Sunday, March 13, 2016

Journal Club: Steroids for Everything?

Author: Linda Sanders, MD PGY3
Temple University Hospital
Originally Published: Modern Resident, December 2015/ January 2016

Back Pain
A randomized controlled trial (RCT) in which 269 patients with lumbar radiculopathy on MRI and low back pain were given a 15-day course of prednisone versus placebo demonstrated an improved disability score at three weeks after receiving steroids.[3] By comparison, a RCT of 67 patients presenting to the ED with musculoskeletal pain from a twisting or bending injury not thought to be radicular in nature demonstrated no benefit in pain or disability with prednisone at one week.[2] Thus, steroids may benefit patients with lumbar radiculopathy but have no demonstrated benefit in those with musculoskeletal back pain.

Pharyngitis
A Cochrane review of eight RCTs comparing steroids to placebo demonstrated that patients given oral or intramuscular steroids for pharyngitis were three times more likely to have resolution of pain within 24 hours with a number needed to treat of 3.7.[4] Most trials used a single dose of dexamethasone and all eight studies gave both groups antibiotics.
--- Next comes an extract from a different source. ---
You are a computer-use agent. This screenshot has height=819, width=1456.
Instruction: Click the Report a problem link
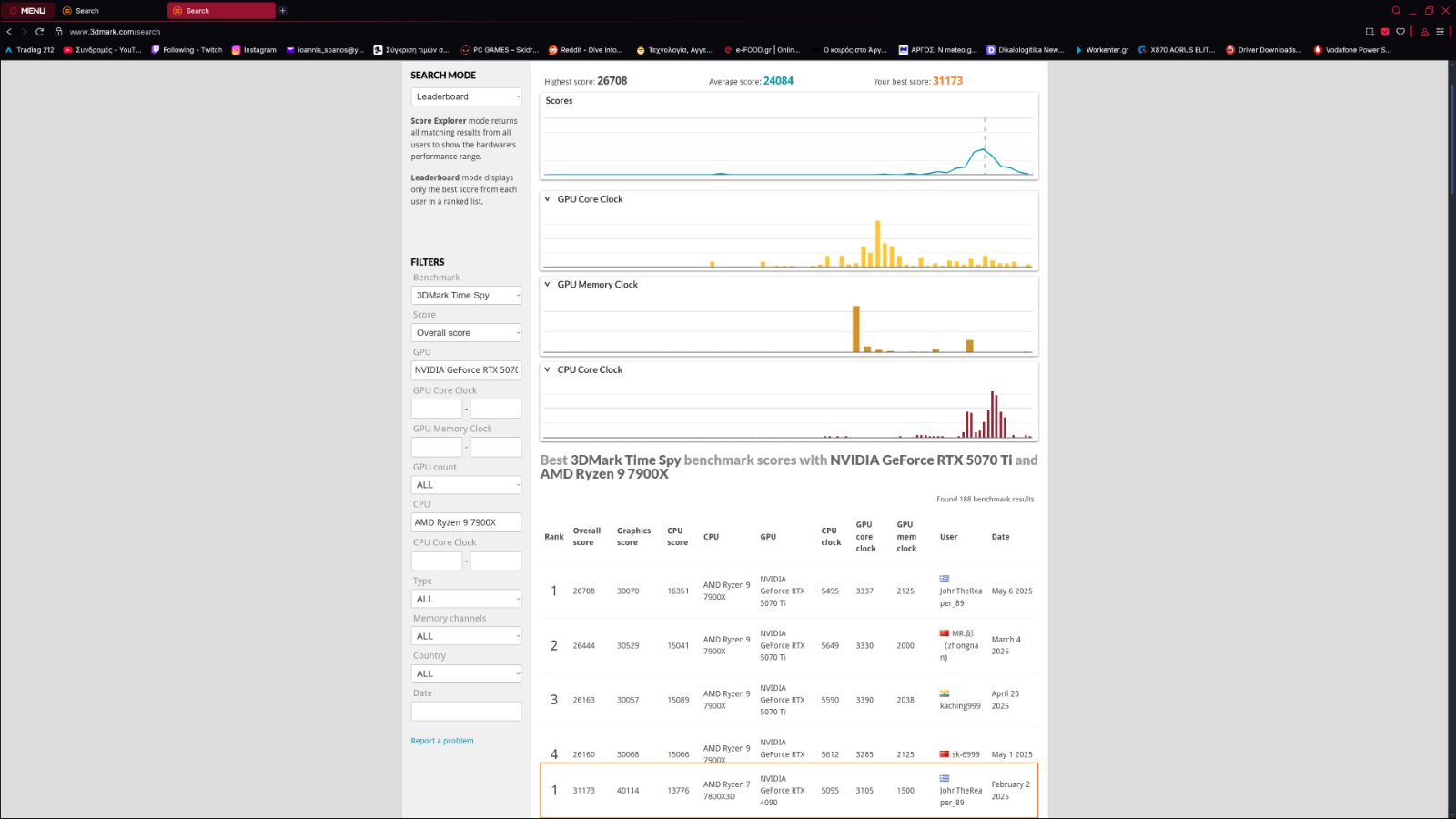pos(442,741)
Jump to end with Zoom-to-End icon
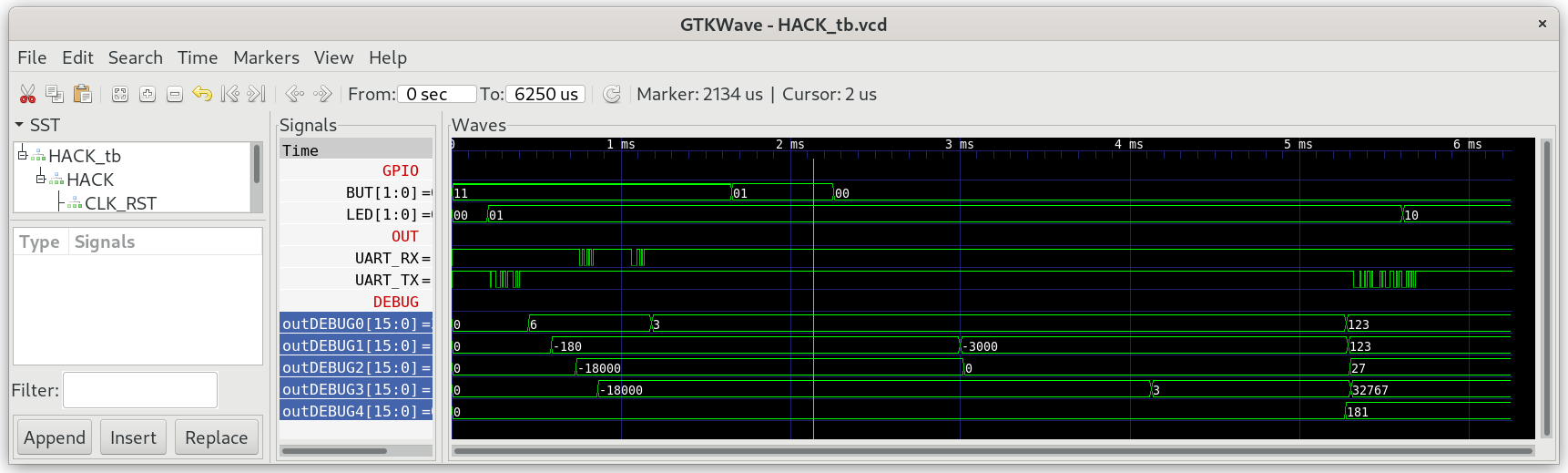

Thus there is no data demonstrating the benefit of steroids without antibiotics.

Meningitis
In an attempt to identify a subgroup of patients with bacterial meningitis that benefit from steroids, van de Beek, et al. performed a meta-analysis of 2,029 patients from five RCTs comparing the use of dexamethasone versus placebo for bacterial menigitis.6 Patients of all ages were included and received dexamethasone for two to four days. There was no significant reduction in mortality but there was some reduction in hearing loss among survivors. This study had surprisingly negative results compared to two prior meta-analyses from 2004 and 2011, which demonstrated a mortality benefit and hearing loss reduction.[7,8] A large multinational RCT is still needed to answer this question.

Pneumonia
The inflammatory response in pneumonia may account for worsening pulmonary dysfunction leading to ARDS and treatment failure. A previous Cochrane review investigated the use of steroids for pneumonia, demonstrating a mortality benefit. However, this study had a small sample size and used studies of low quality.[1] In an expansion of this review, Siemieniuk, et al. published a meta-analysis of 13 RCTs comparing the use of steroids versus placebo for hospitalized adults with community acquired pneumonia.[5] This study demonstrated a mortality benefit for those patients with severe pneumonia and a reduction in the cases of mechanical ventilation and ARDS in cases of less severe pneumonia. It is unclear which patients with pneumonia would derive the most benefit from steroids.

References:

  1. Chen Y, Li K, Pu H and Wu T. Corticosteroids for pneumonia. Cochrane Database Syst Rev 2011: CD007720.
  2. Eskin B, Shih RD, Fiesseler FW, Walsh BW, Allegra JR, Silverman ME, Cochrane DG, Stuhlmiller DF, Hung OL, Troncoso A and Calello DP. Prednisone for emergency department low back pain: A randomized controlled trial. J Emerg Med 2014 Jul; 47(1): 65-70.
  3. Goldberg H, Firtch W, Tyburski M, Pressman A, Ackerson L, Hamilton L, Smith W, Carver R, Maratukulam A, Won LA, Carragee E and Avins AL. Oral steroids for acute radiculopathy due to a herniated lumbar disk: a randomized clinical trial. JAMA 2015 May 19; 313(19):1915-23.
  4. Hayward G, Thmopson MJ, Perera R, Glasziou PP, Del Mar CB and Heneghan CJ. Corticosteroids as standalone or add-on treatment for sore throat. Cochrane Database Syst Rev 2012 Oct 17;(10): CD008268.
  5. Siemieniuk RA, Meade MO, Alonso-Coello P, Briel M, Evaniew N, Prasad M, Alexander PE, Fei Y, Vandvik PO, Loeb M and Guyatt GH. Corticosteroid therapy for patients hospitalized with community-acquired pneumonia: A systematic review and meta-analysis. Ann Intern Med 2015 Oct 6;163(7)519-28.
  6. van de Beek D. Farrar JJ, de Gans J, Mai NT, Molyneux EM, Peltola H, Peto TE, Roine I, Scarborough M, Schultsz C, Thwaites GE, Tuan PQ and Zwinderman AH. Adjunctive dexamethasone in bacterial meningitis: A meta-analysis of individual patient data. Lancet Neurol 2010 Mar;9(3):254-63.
  7. van de Beek D, de Gans J, McIntyre P and Prasad K. Steroids in adults with acute bacterial meningitis: a systematic review. Lancet Infect Dis 2004; 4: 139-43.
  8. van de Beek D, de Gans J, McIntyre P and Prasad K. Corticosteroids for acute bacterial meningitis. Cochrane Database Syst Rev 2007; 1: CD004405.